And then in 1992, hope died again when Giovanni
Falcone and Paolo Borsellino,
courageous magistrates who had brought the
Mafia to judgment in an
internationally celebrated trial, were blown up by
car bombs, actions which
for a few weeks seemed to mark the beginning of a
coup against the government
of Rome as well as Sicily, and against the very
concept of human decency.
But even in our darkest hour, although we didn't know it then, a
new life was stirring. One
sign was in the hand-lettered placard that went up
after the double martyrdom
of Falcone and Borsellino: "Today begins a dawn
that will see no sunset."
And by the summer of 1999, the sun was shining
brightly indeed.
There was the wonder of being normal -for instance, being
normally curious about the
doings of the First Lady and her entourage of over
a hundred, who had taken
over the stately Villa Igiea hotel, once the
personal residence of a
Sicilian family that made a vast fortune in tuna
fishing at the turn of the
century. And about what Chelsea Clinton was doing
when she went out nightclubbing,
together with my daughter Leila, in parts of
the city that a few years
earlier would have been off limits for any decent
young woman, let alone the
daughter of a president. How far we had progressed
was clear when I took some
CIVITAS delegates to Corleone, birthplace of the
bloodthirsty sect that had
destroyed the "old" Mafia in a struggle for power
that claimed over a thousand
victims. The streets we walked were now
beginning to look like a
museum of crimes past. At the town hall we had a
public discussion of the
Corleonesi's mafia gangsteristica, which had
terrorized Palermo and indeed
all of Sicily. A short time earlier, this would
have been an act of bravado
swiftly punished; but now it was simply a tour of
a dead past whose criminals
eventually choked on the blood they shed.
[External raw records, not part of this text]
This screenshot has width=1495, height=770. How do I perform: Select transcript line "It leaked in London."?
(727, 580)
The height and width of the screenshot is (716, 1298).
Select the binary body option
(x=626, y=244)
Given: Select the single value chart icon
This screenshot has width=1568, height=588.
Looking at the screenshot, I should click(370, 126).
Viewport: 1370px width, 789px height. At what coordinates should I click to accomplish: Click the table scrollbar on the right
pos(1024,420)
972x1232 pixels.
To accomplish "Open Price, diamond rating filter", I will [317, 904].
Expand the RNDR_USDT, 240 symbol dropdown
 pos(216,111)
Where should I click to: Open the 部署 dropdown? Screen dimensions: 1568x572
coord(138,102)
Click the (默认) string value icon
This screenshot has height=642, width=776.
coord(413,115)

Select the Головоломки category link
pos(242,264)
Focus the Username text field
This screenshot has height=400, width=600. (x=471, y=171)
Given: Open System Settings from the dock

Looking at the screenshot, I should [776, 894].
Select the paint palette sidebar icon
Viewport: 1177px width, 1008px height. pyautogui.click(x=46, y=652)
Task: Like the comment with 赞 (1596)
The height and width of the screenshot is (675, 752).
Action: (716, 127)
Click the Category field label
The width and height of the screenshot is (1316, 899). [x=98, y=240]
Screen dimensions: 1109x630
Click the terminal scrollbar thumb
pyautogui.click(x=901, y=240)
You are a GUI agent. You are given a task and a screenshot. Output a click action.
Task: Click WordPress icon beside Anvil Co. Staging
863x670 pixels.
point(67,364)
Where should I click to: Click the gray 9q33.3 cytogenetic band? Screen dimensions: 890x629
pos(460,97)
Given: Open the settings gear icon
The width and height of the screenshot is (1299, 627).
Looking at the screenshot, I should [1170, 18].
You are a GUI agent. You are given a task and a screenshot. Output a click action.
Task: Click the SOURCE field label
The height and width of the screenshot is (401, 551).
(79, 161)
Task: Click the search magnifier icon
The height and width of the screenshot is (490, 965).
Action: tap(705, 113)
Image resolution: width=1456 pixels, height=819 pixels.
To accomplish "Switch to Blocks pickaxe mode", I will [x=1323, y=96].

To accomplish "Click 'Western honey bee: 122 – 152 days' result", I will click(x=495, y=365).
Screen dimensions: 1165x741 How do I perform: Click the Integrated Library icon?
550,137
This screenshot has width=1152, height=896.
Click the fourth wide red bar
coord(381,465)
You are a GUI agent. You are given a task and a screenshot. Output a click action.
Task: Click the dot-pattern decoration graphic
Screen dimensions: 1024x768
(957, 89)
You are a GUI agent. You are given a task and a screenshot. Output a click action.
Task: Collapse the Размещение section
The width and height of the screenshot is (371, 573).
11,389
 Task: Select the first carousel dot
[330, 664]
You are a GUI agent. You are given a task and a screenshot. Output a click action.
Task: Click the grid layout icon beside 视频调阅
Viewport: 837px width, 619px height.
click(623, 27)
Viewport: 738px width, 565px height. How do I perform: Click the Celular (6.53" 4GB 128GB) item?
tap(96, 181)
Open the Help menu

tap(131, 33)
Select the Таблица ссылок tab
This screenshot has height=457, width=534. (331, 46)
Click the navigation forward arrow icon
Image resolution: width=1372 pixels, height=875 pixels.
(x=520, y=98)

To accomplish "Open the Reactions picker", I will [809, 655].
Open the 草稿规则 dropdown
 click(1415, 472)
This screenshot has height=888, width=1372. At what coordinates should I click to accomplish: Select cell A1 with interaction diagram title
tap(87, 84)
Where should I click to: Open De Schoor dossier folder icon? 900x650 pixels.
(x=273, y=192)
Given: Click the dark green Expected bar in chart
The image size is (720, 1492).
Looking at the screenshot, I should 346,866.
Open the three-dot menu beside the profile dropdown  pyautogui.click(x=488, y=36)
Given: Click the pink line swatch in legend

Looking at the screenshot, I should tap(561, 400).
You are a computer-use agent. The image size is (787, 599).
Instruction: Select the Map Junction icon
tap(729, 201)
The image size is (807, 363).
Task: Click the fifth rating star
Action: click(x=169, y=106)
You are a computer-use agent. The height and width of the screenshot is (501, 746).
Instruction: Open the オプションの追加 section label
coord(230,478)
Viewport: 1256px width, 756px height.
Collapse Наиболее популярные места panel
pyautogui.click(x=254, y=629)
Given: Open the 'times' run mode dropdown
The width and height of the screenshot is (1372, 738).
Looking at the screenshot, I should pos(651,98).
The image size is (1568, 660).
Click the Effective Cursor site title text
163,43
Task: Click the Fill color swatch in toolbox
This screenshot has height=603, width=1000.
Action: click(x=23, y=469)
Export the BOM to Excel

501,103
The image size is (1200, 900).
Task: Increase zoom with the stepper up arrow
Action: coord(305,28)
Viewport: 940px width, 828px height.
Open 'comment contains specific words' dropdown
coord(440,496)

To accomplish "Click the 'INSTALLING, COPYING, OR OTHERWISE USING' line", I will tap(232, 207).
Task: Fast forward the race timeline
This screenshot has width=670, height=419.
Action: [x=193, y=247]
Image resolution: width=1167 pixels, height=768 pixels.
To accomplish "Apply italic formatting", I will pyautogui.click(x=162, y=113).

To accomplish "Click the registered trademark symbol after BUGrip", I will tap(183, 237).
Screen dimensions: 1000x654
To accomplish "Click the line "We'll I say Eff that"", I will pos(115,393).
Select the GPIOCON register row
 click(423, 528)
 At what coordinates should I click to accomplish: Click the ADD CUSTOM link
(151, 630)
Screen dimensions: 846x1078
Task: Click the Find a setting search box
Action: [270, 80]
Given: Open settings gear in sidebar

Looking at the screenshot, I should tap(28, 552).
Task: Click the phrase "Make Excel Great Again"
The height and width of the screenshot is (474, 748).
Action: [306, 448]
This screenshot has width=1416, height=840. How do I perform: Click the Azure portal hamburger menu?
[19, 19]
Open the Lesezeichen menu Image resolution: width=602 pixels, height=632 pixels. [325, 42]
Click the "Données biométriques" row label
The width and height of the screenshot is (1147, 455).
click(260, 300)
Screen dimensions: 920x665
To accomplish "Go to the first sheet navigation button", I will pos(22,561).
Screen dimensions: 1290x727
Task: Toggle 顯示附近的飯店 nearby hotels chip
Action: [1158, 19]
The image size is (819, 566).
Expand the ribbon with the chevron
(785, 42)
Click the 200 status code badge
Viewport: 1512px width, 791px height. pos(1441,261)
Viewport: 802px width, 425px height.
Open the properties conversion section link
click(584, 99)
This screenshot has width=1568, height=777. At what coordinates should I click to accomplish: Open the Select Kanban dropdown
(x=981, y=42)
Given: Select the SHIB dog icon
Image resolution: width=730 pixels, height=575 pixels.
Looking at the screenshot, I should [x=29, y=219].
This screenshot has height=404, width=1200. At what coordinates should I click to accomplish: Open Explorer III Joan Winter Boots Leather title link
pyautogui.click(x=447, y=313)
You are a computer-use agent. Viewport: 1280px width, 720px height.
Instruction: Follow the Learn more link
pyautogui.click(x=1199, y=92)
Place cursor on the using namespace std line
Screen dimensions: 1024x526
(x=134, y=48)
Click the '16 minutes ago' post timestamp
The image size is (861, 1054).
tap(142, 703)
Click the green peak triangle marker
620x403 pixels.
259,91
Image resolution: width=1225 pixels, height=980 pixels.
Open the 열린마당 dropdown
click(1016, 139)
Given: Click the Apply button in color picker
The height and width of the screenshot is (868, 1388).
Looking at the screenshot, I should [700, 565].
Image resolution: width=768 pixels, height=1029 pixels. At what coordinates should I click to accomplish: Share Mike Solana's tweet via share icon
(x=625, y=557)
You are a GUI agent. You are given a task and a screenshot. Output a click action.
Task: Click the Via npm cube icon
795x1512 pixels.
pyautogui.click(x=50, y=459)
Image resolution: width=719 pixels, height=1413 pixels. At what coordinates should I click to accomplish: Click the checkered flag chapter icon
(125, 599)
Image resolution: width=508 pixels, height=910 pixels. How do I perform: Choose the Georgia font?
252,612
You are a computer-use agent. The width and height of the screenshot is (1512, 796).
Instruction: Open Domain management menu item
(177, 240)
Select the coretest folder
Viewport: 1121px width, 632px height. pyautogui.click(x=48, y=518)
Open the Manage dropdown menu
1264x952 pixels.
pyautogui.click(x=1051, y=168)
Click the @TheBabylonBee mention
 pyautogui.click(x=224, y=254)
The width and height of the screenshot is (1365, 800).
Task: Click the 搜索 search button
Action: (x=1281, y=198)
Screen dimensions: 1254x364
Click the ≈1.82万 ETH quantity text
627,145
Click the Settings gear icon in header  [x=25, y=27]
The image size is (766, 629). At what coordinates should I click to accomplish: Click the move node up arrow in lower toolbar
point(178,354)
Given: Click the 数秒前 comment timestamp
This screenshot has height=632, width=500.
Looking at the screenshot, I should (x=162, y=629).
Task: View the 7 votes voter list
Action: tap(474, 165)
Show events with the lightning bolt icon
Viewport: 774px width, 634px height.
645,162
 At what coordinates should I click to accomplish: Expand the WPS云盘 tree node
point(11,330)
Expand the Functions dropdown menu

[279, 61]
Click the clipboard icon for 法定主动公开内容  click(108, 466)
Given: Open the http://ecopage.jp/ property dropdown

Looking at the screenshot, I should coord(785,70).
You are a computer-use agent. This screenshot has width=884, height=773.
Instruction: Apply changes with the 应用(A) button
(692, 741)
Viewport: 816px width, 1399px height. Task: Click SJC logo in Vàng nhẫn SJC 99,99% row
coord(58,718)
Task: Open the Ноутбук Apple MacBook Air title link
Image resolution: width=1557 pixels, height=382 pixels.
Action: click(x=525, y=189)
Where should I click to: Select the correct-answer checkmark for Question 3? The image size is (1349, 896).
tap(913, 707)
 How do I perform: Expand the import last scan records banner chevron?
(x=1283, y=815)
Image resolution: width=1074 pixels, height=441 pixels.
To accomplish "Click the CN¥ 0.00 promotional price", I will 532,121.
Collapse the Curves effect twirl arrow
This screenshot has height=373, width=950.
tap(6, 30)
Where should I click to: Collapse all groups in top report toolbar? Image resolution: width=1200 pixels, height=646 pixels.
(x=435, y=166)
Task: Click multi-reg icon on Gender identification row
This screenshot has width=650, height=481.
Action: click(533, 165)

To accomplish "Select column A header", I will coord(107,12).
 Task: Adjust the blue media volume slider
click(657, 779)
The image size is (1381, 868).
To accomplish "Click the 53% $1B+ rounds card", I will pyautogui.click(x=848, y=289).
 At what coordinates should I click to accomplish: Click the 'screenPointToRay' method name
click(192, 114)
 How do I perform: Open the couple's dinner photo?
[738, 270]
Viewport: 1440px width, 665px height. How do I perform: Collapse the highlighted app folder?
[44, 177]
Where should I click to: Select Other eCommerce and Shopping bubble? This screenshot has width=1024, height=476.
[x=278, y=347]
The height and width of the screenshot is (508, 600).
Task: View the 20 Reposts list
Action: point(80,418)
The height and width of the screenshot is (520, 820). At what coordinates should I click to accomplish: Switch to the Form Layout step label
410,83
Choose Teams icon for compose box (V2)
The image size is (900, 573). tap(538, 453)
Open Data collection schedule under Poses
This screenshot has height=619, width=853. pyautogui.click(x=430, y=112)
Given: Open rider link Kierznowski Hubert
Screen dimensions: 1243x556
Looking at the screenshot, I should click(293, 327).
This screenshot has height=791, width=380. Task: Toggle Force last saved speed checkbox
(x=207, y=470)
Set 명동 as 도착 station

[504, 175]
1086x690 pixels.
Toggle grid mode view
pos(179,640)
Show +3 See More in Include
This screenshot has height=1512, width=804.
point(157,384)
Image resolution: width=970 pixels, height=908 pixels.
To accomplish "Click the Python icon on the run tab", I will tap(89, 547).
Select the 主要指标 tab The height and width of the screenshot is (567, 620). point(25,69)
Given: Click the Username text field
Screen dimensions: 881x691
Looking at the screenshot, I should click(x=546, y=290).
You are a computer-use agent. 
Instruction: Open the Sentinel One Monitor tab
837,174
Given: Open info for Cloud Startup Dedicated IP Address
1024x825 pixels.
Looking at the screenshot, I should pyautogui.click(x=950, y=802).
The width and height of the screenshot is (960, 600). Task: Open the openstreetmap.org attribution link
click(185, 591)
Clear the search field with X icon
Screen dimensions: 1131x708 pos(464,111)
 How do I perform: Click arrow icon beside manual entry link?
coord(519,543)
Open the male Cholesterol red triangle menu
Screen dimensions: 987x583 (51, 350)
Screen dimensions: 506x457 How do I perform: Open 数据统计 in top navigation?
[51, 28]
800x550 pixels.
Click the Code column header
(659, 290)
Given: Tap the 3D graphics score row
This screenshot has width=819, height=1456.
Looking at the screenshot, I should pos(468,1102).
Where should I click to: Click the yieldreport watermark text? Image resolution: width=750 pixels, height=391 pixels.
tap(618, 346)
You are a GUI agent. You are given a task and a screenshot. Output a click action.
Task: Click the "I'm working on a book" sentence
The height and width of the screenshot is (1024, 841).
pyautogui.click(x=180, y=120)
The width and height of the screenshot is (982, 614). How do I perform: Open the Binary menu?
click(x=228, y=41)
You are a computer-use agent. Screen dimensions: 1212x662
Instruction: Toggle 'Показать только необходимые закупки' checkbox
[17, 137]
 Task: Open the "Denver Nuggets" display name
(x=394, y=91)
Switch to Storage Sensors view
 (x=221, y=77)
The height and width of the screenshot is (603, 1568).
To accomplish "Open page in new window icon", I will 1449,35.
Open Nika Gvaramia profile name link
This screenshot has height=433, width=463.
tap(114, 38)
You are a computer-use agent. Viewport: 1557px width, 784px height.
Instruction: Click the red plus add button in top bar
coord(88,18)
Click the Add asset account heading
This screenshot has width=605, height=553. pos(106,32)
What was the lesson I drew from our recent history? the CIVITAS
delegates asked. I replied
that our struggle showed that the law court is
only one front in the campaign
against violence and lawlessness. The other is
culture. An image that occurred
to me early in my own fight against the Mafia
was of a cart with two wheels,
one law enforcement and the other culture. If
one wheel turned without
the other, the cart would go in circles. If both
turned together, the cart
would go forward.
So, at the same time as brave lawmen and prosecutors were dying
in order to establish a
rule of law, we were trying to rebuild our civic
life: repossessing symbols
like the Teatro Massimo; taking back our politics
after a generation of collusion;
and perhaps most important, reclaiming our
children and their future.
Along with our public places, the Mafia had taken
over our educational system-not
only because it knew that maintaining
ignorance among the people
was the key to its power, but also because there
was money to be made. We
stopped renting school space from Mafia front men
and women. We began to implement
an antimafia curriculum. One of the
childrens' art pieces shown
to Hillary Clinton when she toured our city
depicted children holding
hands around a criminal with a gun, isolated within
their circle.
We also began to work with the children in the "Adopt a
Monument" program. In the
average American or European city, even a run-down
one, such an effort would
have been simply a modest attempt at social uplift.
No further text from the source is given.